A professora assaltada
LUÍS AUGUSTO FISCHER
- Ao ler a notícia da professora assaltada por um seu aluno, semana retrasada, o senhor pensou que finalmente estamos no fundo do poço, não pensou? Pois o senhor está enganado. O fundo do poço já passou faz tempo; agora é pré-sal e sabe lá o que mais, num caminho de degradação da condição de professor que não parece ter fim.
Foi numa escola estadual, mas poderia ter sido numa municipal, em Porto Alegre ou em outra parte, tanto faz; o aluno queria dez pilas para comprar droga, mas poderia ser para comprar pacote de figurinha da Copa, tanto faz. O certo é que nós professores estamos na linha de frente, na linha de tiro. Não eu pessoalmente, que sou um privilegiado por lidar com alunos universitários, que em regra ainda reconhecem naquela figura ali, com o caderno de chamada na mão, alguém que vale a pena ouvir; estou falando da generalidade dos professores.

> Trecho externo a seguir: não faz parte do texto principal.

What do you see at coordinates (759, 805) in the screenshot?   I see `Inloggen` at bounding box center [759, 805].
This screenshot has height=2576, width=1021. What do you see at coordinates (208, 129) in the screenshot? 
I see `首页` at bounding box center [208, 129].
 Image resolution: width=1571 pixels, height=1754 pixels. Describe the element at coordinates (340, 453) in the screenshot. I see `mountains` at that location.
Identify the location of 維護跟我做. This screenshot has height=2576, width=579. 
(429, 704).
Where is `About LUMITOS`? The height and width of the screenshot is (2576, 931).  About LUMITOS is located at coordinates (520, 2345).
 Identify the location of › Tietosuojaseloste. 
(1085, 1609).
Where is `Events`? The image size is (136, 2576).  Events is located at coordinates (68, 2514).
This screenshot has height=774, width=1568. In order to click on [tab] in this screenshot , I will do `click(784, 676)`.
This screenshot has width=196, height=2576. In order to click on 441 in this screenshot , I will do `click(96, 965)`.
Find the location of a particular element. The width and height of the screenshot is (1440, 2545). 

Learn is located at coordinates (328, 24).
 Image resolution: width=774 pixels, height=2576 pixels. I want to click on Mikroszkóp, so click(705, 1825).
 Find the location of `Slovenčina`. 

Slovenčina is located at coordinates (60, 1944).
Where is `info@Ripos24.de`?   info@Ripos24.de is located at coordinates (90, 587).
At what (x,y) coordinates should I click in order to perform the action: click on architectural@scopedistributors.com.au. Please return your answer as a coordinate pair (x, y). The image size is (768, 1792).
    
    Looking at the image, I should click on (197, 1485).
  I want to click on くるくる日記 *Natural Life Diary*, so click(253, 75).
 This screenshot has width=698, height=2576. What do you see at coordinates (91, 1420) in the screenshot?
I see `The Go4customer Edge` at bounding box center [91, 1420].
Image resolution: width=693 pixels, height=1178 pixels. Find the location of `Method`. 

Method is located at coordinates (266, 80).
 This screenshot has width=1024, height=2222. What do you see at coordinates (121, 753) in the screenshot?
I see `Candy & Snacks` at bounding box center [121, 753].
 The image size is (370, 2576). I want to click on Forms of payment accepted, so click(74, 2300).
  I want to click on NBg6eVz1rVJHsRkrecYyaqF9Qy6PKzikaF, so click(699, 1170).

E quase tanto faz ser de escola particular ou pública: naquela, a agressão do aluno é menos física – trata-se de constranger o professor em sua condição de empregado, que está ali não para educar, mas para paparicar os clientes, que têm a seu lado a razão da grana –; na escola pública, a agressão é menos mediada, mais direta – trata-se de constranger o professor em sua condição genérica de cidadão honrado que traz consigo a tradição, o conhecimento, o mapa da mina, e é pago pelo Estado para oferecer isso tudo às novas gerações. Tem coisa pior que essas duas ordens de constrangimento?
Talvez tenha, e por isso pensei em escrever este texto revoltado. Entre as variáveis sociais e culturais dessa opressão, figuram coisas superiores às forças dos gestores da educação: é o caso da droga, da criminalidade disseminada, das inacreditáveis facilidades que a lei criou para agressores consumados. Isso tudo está fora do nosso alcance. Mas há um inimigo do professor e da educação que está, ou deveria estar, ao alcance do gestor da educação. Esse inimigo é a mentalidade anti-intelectual e anticientífica de grande parte dos pedagogos e dos próprios gestores da educação, em nossos tempos.
Sabe onde se esconde esse inimigo? Na recusa à cobrança de conteúdos. No repúdio à prova de conhecimentos. No menosprezo à leitura de livros clássicos. Na ridicularização do professor que quer dar aulas expositivas. No endeusamento de parcialíssimas premissas do dito construtivismo. Na fantasia da aquisição e da construção do conhecimento como coisa indolor e acessível aos que não se esforçam.
Este inimigo – repito, para não comprar a briga errada – é uma mentalidade, que está no poder e que se expressa pela voz dos pedagogos, na maior parte das vezes, e não na dos professores. Combater esse inimigo é parte indispensável da luta pela restauração da dignidade do professor.